I am prefacing this post with a notice that it will contain references to and discussion about language that some people find offensive. This is meant to be in a purely intellectual, sociolinguistic context. I've avoided use of specific words as much as possible, but if you don't think you can read this without being offended, well... Don't read it. You have been duly warned.
Okay, now that that's out of the way...!
I've admitted to this community before that I am a huge linguistics nerd, and one of the things about languages that I find most fascinating is taboo language, or profanity. Not just because I admit I fully love the uses of the words, but also because profanity is inherently reflective of topics a culture finds taboo. It's like a little linguistic microcosm of social mores.
In English, the top three taboos are:( Cut as per above warning. )
All three topics have unpleasant associations in at least America and England (feel free to correct me if I'm wrong, Brits), but in other cultures and other languages, that's not the case. For example, in Quebec, France, the top tier profanities are all Catholic Church terminology. It goes far beyond damning people: the French "tabernacle" and "sacrement," when used by Quebecois French-speaking characters in films, are often translated to the hardcore English swears, whereas on Quebec TV and radio, the hardcore English swears aren't even censored, but the Quebecois ones are. All this because of Quebec's bad history with the Catholic Church. In one of the Percy Jackson
books, Annabeth Chase uses an Ancient Greek insult that's translated to go to the crows
--innocuous-sounding at first, until you realize how big of a deal proper funerary rites were to the Ancient Greeks, and how saying "go to the crows" was like saying "I hope you die a coward's death and your body is left to fester and rot in a ditch as carrion." Really not pleasant!
SO, earlier jade_sabre_301
and I were discussing what the taboos in the Queen's Thief
cultures could be. We've heard Gen use "damn," but the context indicates it's a fairly mild oath in Sounis, Eddis, and Attolia, just like in English-speaking societies today--though for Gen, after the events of The Thief
, it's much more serious and carries much more weight because he understands how very real the threat is. Obviously this means there's some sort of tiered afterlife, at the very least in the Invaders' religion, likely in Eddis's as well: the worthy go to the good place while the unworthy go to the bad.
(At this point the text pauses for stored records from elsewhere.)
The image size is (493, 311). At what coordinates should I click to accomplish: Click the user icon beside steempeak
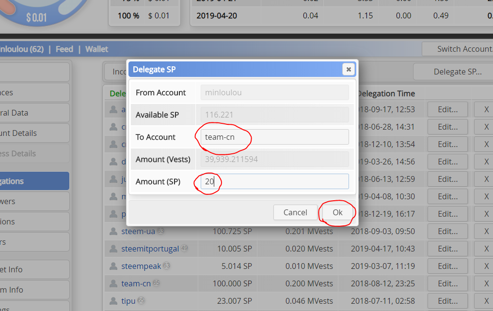tap(113, 266)

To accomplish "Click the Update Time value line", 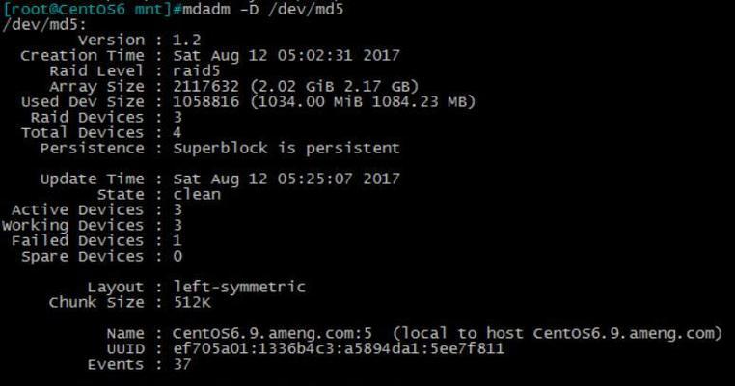I will pyautogui.click(x=286, y=179).
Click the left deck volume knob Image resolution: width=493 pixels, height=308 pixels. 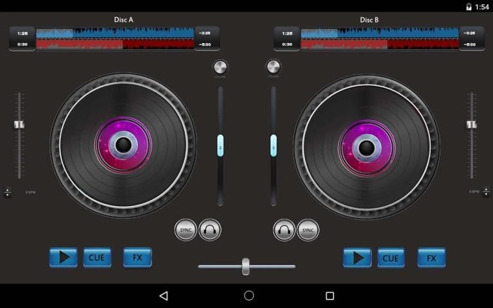click(x=220, y=67)
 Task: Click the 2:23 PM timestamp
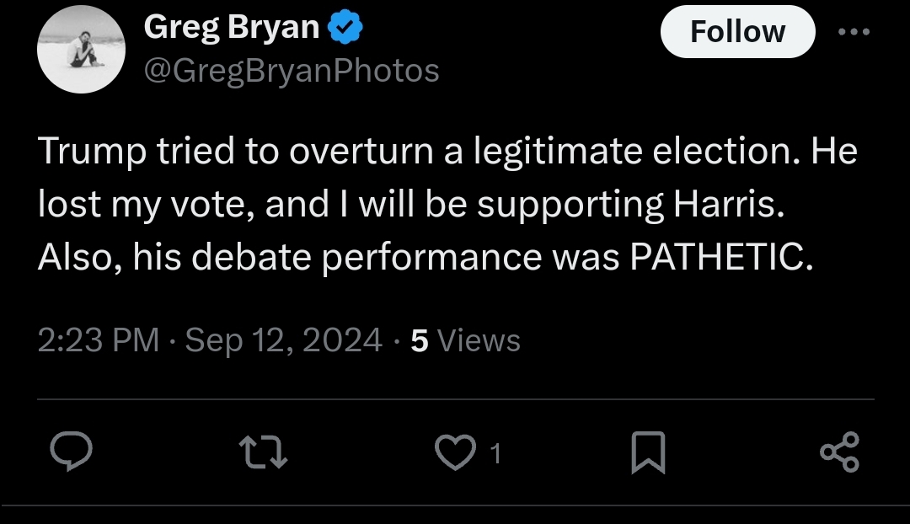99,340
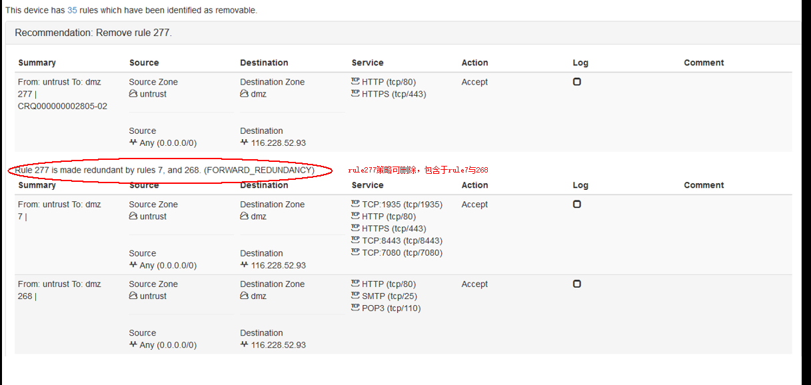This screenshot has height=385, width=811.
Task: Click dmz zone icon in rule 7
Action: pos(245,216)
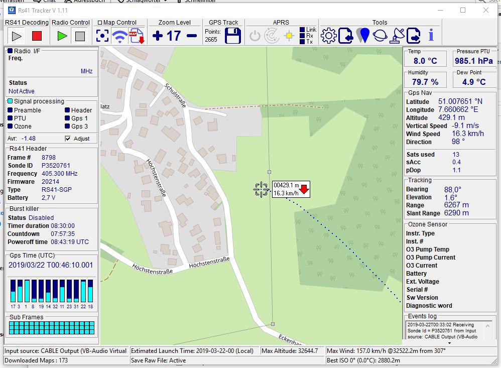Open the planet orbit tool icon
This screenshot has height=368, width=501.
click(x=380, y=36)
But what about other taboos? Jade suggested the coleus leaf, which is at least a symbolic insult (Gen soaks away the coleus-shaped dry spot on the dead soldier's uniform in The Thief
); possibly there is an insult derived from the actual word "coleus," though not being a Greek scholar nor Megan, I can't say for sure. A thought I had was that there are insults in Eddis or Sounis and Attolia or all three relating to the mercantile trade, thanks to the Merchant Empire's occupation. An equivalent to the negative English stereotype of the greedy Jew, if you will, which goes back to the Catholic Church's ban on Christians being moneylenders, which meant Jews could do it and Christians would take loans from them, though they still looked down on the moneylenders as un-Christian and greedy.
So! Thoughts? Ideas? Bonus points to anyone who can come up with possible Medean taboos, because I am at a complete loss.